### TEXT BLOCK
◇ ◇ ◇ ◇ ◇
It is safe to say that the Washington State Liquor Board is not among our state’s most beloved institutions. Voters kicked the state out of the liquor sales business by passing I-1183 last year, and the Central District had it’s own kerfuffle with the Board when a shortsighted rule change threatened a beloved institution.
Now, the Board of three voted 2-1 to reject a proposal from Seattle that would allow cities to extend bar close hours. Capitol Hill Seattle has the background:
Despite arguments from city officials that the change would make Seattle a safer place and pleas from Capitol Hill nightlife entrepreneurs to have more freedom to set their own course, the Washington Liquor Control board voted 2 to 1 Wednesday morning to deny the City of Seattle petition to grant local municipalities the power to set their own liquor service hours.
In March, the board members came to Seattle for a hearing on the petition that included a heavily Capitol Hill-flavored period of public comment on the proposed changes. Proponents argued that allowing bars that met certain standards to serve later into the wee hours would eliminate last call binging and the rush of bar patrons into and onto the streets at 2 a.m. Opponents said the initiative was driven by business interests and would spread the maladies of closing time into all hours of the day. The Seattle Times reports that police chiefs in Spokane and Vancouver spoke against the proposal and the Washington Association of Sheriffs and Police Chiefs voted last week to oppose it.
The denial is a blow to Mayor Mike McGinn’s Seattle Nightlife Initiative, an effort to embrace the city’s food and drink economy.
In other liquor news, the 23rd and Union Liquor Store is dark today as the state hands the keys over to its new owners. The store is having it’s grand reopening Saturday, but it will probably be open for at least some of Friday, too.
◇ ◇ ◇ ◇ ◇
### SUPPLIED RECORDS
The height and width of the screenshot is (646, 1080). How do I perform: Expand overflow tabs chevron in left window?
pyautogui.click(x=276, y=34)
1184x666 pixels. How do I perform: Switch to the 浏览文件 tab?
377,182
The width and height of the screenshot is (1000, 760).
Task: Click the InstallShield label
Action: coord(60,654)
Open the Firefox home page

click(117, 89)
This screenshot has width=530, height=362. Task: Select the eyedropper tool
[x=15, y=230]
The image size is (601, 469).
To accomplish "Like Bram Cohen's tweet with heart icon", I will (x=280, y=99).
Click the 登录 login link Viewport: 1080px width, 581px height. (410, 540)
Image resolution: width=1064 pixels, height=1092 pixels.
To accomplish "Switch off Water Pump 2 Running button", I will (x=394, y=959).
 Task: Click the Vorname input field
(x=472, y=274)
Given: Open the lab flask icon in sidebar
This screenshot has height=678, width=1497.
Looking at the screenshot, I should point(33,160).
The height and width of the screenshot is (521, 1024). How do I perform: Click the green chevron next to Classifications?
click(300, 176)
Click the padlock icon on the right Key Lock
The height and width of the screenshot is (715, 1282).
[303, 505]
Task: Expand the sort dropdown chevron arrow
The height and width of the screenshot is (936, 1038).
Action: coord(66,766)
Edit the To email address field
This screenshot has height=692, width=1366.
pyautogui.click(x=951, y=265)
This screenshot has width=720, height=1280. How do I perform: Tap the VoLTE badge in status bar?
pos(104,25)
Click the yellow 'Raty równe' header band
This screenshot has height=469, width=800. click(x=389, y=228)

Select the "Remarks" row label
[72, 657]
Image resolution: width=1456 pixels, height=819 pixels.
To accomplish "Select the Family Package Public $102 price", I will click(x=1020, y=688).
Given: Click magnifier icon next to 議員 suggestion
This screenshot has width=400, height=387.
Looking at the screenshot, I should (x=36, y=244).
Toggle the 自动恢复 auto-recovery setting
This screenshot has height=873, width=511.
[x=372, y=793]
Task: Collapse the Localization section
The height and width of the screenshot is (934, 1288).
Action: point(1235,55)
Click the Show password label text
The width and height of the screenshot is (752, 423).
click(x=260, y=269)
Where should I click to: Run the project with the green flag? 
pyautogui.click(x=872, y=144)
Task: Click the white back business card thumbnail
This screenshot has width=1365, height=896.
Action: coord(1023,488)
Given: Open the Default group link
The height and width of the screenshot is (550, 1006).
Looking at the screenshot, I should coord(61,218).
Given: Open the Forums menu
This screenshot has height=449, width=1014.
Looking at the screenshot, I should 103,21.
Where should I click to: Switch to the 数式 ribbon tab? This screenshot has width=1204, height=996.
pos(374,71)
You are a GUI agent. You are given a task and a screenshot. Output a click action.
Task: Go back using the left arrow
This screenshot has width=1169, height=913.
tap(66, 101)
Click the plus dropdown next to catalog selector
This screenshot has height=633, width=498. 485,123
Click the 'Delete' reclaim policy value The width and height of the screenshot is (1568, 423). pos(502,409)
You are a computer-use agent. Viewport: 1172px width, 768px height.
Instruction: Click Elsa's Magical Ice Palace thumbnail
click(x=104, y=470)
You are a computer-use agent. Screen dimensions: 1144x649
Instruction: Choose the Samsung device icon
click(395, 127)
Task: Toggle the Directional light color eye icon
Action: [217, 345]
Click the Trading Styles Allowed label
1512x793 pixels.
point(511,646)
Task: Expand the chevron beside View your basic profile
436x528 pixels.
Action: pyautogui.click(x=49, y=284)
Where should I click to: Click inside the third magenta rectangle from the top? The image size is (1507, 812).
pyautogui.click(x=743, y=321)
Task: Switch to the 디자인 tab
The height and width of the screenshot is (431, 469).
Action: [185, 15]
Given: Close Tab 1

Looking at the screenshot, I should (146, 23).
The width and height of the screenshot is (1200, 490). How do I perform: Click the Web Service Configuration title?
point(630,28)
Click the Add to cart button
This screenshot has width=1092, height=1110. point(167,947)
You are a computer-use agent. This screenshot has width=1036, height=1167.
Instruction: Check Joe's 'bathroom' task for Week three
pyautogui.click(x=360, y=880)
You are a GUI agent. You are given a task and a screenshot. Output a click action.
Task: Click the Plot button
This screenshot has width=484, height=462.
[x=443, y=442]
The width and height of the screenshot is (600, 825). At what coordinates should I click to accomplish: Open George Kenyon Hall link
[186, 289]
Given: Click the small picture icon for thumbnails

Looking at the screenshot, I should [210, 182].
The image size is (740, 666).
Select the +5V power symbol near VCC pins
◇ ◇ ◇ ◇ ◇
### EXERCISES TO COMPLETE
1/ Answer these questions from the liquor board article.
(a) By what vote did the board reject Seattle's petition?
(b) Police chiefs from which two cities spoke against the proposal, according to The Seattle Times?
(c) Which liquor store is dark today?
2/ According to the liquor board article, why did proponents think bars that met certain standards should be allowed to serve later?
3/ Print the stretch of the liquor board article from "In other liquor" through "of Friday, too.".

### TASK-BY-TASK ANSWERS
1/
(a) 2 to 1
(b) Spokane and Vancouver
(c) The 23rd and Union Liquor Store

2/ Proponents argued that later service would eliminate last-call binging. It would also end the rush of bar patrons into and onto the streets at 2 a.m.

3/
In other liquor news, the 23rd and Union Liquor Store is dark today as the state hands the keys over to its new owners. The store is having it’s grand reopening Saturday, but it will probably be open for at least some of Friday, too.